PROBLEM DETAILS
The lines wanted are those in the data below that include "computer".

━━━ SUPPLIED RECORDS

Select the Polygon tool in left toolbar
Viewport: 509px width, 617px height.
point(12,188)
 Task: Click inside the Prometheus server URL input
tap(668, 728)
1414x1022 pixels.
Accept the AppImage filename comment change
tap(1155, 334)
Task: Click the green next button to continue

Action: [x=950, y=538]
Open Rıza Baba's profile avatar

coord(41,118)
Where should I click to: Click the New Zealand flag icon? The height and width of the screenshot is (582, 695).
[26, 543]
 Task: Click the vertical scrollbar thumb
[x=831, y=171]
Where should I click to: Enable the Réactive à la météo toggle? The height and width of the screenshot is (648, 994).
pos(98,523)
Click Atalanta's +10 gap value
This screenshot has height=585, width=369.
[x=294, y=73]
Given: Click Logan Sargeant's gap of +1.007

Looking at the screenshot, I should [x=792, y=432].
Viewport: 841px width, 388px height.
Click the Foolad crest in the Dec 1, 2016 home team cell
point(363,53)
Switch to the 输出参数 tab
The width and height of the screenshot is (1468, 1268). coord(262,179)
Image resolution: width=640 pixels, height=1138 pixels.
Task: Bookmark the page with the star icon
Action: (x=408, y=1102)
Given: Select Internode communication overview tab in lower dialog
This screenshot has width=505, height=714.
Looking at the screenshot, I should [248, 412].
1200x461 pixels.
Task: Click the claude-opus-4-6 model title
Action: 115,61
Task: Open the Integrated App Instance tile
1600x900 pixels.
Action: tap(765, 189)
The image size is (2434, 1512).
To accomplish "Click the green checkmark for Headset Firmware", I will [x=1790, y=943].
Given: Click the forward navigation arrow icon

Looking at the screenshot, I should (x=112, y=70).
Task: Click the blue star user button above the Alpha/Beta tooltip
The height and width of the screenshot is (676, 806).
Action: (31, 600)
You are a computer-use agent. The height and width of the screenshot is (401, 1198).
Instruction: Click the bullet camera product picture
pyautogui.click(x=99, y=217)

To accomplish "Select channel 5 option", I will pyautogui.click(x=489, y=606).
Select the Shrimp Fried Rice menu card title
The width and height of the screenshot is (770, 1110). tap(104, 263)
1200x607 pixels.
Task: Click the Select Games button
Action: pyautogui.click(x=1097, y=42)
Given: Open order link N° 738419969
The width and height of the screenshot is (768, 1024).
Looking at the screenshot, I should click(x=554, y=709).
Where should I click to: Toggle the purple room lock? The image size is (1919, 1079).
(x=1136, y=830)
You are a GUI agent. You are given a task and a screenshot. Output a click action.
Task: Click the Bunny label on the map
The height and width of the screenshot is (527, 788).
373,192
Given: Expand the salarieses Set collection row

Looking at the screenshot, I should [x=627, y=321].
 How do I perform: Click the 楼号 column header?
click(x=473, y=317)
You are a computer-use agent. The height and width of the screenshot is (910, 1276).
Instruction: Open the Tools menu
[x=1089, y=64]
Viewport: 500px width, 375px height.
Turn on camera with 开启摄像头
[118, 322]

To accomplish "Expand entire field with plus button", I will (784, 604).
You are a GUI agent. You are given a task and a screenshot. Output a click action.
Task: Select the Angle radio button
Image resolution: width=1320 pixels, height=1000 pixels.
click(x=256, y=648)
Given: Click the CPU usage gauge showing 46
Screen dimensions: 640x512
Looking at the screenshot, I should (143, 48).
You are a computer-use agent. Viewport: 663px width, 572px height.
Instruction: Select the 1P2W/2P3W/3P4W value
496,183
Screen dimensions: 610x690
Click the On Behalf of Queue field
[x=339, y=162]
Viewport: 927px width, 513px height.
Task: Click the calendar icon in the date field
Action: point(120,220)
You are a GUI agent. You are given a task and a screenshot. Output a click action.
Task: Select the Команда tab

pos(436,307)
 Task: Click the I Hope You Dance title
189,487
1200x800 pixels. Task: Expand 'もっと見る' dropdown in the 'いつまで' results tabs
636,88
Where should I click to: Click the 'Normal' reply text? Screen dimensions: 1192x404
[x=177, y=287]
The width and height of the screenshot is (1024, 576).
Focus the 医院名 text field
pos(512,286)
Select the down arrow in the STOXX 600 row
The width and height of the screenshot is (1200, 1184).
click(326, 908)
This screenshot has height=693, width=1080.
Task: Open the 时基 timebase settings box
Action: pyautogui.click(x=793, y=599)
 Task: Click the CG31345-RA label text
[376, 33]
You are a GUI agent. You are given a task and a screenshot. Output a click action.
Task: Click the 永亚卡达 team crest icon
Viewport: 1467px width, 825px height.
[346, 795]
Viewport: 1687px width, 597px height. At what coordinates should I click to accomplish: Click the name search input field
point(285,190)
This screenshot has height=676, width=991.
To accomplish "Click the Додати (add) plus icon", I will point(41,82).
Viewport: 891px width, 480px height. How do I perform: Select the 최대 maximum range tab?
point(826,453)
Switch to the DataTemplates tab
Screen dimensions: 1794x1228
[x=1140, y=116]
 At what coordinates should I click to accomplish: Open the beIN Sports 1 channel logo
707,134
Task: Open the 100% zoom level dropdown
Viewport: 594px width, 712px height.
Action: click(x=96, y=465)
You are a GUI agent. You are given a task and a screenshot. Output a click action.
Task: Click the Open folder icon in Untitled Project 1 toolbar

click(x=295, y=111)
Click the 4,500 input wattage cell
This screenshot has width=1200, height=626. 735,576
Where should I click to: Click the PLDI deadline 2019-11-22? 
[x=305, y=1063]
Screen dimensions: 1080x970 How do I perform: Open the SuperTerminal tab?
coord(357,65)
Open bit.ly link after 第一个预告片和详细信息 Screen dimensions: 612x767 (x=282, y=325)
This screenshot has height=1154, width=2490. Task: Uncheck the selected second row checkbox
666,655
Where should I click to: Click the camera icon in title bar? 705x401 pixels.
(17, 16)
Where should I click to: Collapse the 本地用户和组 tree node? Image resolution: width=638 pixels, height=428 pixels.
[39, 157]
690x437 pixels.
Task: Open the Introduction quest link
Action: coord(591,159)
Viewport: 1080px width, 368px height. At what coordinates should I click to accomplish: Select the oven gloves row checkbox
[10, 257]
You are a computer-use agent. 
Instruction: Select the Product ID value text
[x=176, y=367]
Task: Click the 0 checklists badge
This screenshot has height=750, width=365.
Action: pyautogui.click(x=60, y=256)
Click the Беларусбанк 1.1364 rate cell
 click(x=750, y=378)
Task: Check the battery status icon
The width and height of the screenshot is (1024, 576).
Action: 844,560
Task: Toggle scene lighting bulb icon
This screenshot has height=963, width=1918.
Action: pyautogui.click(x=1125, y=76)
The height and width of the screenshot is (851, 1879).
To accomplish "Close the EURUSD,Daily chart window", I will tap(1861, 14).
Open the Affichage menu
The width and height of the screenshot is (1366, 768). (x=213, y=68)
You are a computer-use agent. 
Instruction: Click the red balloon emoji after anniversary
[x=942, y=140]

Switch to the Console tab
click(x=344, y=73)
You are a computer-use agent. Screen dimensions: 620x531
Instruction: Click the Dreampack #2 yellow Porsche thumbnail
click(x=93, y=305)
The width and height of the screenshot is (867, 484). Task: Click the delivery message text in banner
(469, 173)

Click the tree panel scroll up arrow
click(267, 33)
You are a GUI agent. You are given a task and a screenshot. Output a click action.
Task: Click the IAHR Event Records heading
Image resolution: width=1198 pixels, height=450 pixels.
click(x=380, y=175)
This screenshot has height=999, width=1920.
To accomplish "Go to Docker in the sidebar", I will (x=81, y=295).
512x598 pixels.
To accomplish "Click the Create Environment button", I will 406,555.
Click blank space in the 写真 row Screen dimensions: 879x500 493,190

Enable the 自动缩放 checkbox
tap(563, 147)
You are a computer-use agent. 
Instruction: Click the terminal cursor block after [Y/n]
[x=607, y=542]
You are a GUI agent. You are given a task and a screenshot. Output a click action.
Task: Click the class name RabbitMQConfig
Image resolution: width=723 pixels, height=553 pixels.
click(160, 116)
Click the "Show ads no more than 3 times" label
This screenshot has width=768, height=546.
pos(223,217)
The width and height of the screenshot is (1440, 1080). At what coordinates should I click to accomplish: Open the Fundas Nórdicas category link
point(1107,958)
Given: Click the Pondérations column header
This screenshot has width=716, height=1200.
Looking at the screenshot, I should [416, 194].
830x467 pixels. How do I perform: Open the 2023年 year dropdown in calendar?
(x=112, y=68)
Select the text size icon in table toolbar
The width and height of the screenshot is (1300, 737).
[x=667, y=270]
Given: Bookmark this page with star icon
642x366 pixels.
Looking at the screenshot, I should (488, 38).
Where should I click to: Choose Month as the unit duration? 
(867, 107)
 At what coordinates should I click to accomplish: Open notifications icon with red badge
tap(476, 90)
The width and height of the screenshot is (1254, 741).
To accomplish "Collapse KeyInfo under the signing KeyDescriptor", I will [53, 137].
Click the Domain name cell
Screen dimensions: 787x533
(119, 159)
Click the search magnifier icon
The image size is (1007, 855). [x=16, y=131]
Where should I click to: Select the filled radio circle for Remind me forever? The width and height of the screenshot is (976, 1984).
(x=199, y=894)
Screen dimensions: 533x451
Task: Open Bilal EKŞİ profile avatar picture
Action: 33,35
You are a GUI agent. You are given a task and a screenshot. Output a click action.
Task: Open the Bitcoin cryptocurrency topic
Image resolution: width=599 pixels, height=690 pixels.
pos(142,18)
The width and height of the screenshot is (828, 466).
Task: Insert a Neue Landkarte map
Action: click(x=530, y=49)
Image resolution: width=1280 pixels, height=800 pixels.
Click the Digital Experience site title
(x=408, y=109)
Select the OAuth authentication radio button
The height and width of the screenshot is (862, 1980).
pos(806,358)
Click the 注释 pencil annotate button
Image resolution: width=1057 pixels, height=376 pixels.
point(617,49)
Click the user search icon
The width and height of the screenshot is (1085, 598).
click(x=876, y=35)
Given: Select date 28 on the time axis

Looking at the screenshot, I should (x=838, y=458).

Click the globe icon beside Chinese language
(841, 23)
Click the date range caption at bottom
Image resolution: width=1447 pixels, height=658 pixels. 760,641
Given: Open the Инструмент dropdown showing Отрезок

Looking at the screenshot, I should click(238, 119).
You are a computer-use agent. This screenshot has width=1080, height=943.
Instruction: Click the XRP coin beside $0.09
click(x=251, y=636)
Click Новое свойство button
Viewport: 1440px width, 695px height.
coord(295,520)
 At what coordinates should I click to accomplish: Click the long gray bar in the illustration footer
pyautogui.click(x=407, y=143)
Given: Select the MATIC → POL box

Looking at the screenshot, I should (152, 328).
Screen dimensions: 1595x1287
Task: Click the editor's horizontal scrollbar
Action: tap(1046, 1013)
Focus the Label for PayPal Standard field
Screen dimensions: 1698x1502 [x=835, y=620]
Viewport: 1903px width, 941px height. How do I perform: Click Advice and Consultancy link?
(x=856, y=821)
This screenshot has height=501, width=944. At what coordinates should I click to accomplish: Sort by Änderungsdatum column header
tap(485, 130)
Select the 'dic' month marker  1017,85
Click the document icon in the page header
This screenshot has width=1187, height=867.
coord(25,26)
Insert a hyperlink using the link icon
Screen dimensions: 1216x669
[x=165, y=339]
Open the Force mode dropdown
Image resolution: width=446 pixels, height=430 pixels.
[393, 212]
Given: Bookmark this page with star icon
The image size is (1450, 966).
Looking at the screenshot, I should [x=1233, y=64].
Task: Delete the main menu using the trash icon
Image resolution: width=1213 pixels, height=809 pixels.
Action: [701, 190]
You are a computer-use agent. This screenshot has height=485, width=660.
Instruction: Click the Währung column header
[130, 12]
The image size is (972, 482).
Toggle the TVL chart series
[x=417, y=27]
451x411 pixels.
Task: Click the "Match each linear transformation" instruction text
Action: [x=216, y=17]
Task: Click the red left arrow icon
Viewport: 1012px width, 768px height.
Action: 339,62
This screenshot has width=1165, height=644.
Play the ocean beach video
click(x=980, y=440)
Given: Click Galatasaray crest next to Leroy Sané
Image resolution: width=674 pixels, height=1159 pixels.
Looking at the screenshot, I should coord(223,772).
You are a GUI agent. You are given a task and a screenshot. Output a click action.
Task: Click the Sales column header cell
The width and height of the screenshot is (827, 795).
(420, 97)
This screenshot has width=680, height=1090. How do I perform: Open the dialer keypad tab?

━━━━━━

RESULT FOR THIS EXERCISE
You are a computer-use agent. The height and width of the screenshot is (401, 1198).
You are a computer-use agent. The height and width of the screenshot is (910, 1276).
You are a computer-use agent. Viewport: 663px width, 572px height.
You are a computer-use agent. 
You are a computer-use agent. 
You are a computer-use agent. Screen dimensions: 620x531
You are a computer-use agent. 
You are a computer-use agent. This screenshot has width=1080, height=943.
You are a computer-use agent. This screenshot has height=485, width=660.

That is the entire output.